PITTSBURG, Kan. — Some local Kansas fire departments partner together in hopes of sharpening their skills while building team chemistry.

“If you don’t use it, it is one of those things where you do lose it,” said Chief Taylor Cerne, Pittsburg Fire Department.

That’s what firefighters in Pittsburg learned on Monday morning, while taking part in their monthly series of fire training events.

This month’s focus? Confined space training – with departments from all across Southeast Kansas, including Chanute, Parsons, Iola, and Frontenac.

“We’ve got the concrete tower, that we do fire operations in, we have a burn building, that’s recently been built and we will be doing live fire training later on, this is just kind of where we like to come and play for lack of a better word, the guys come and have fun,” said Chief Cerne.

Activities included repelling up and down walls, as well as monitoring oxygen levels, in a simulated rescue experience.

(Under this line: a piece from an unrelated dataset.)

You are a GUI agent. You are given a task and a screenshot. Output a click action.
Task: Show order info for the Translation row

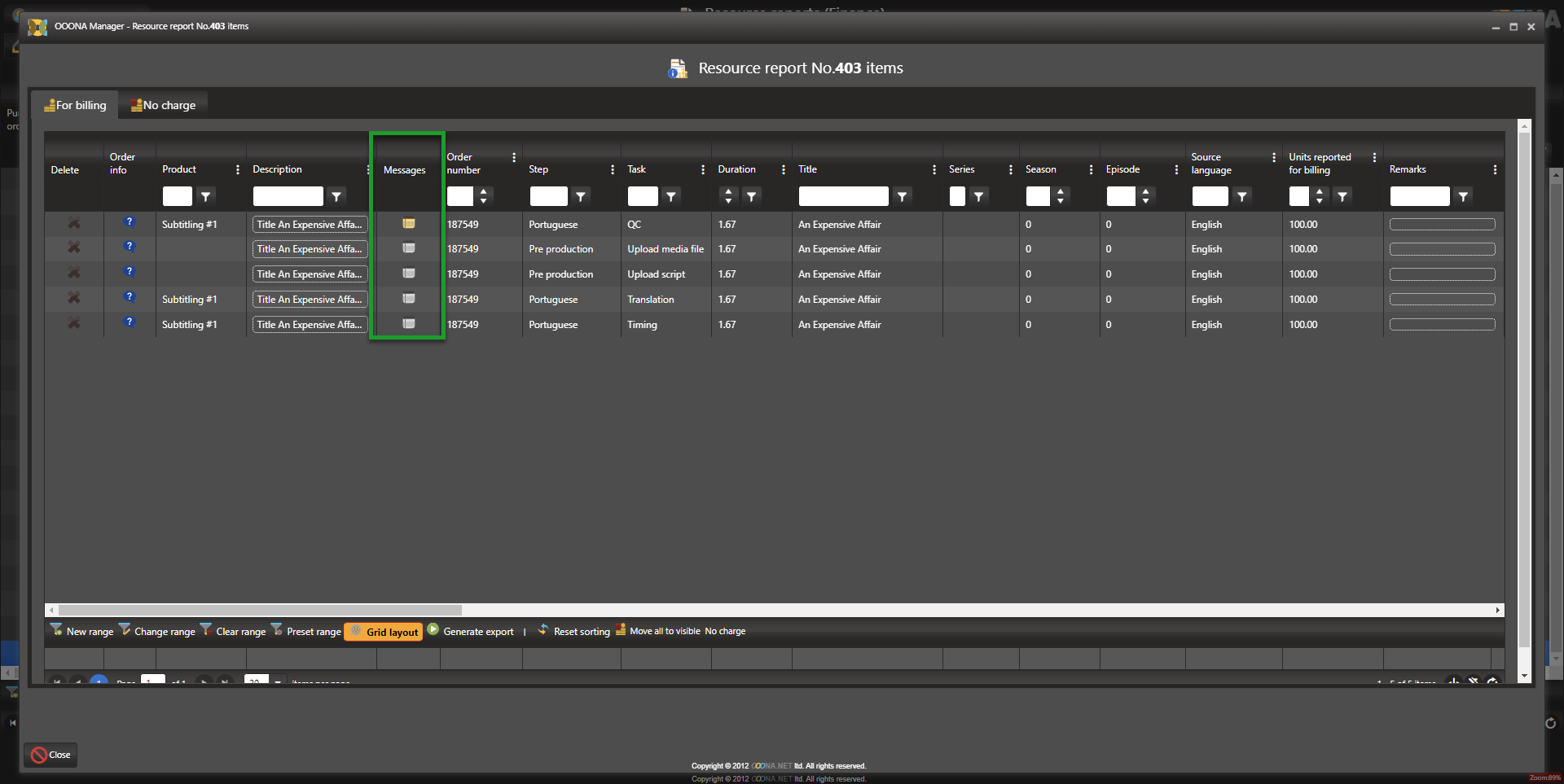(129, 297)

Despite all of the important skills the firefighters are working on, Pittsburg Fire Chief Taylor Cerne believes that working with other local departments is the key to the whole operation.

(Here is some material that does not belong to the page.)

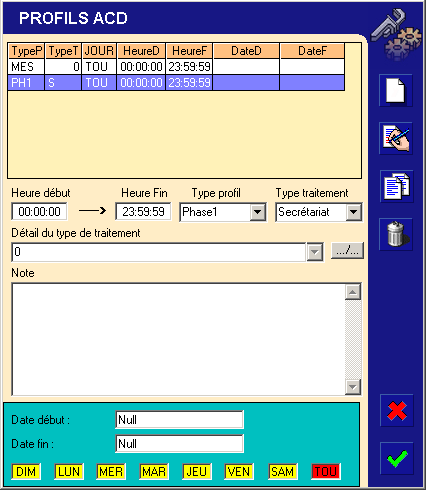Click the copy documents icon
This screenshot has width=426, height=490.
coord(396,186)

“A big thing we get out of this is working with the other departments. It’s really easy to get into your own clique and only work with the four or five guys you are with all of the time, but when you start introducing other departments it can add some confusion. We do enough training (together) that we are almost like we are one big department working together, that’s the relationships our guys have built with the other ones,” said Chief Cerne.

“The great thing about this is that it brings all of the departments together, plus little departments like Frontenac and everybody else that doesn’t get to train with us, we all come together and learn how to speak to each other, the equipment that we use, and it also brings us together for the brotherhood,” said Korey Lucian, Pittsburg firefighter/paramedic.

Chief Cerne says, as local departments wrap up this month’s training series, they start to prepare for what’s next–trench rescue and safety.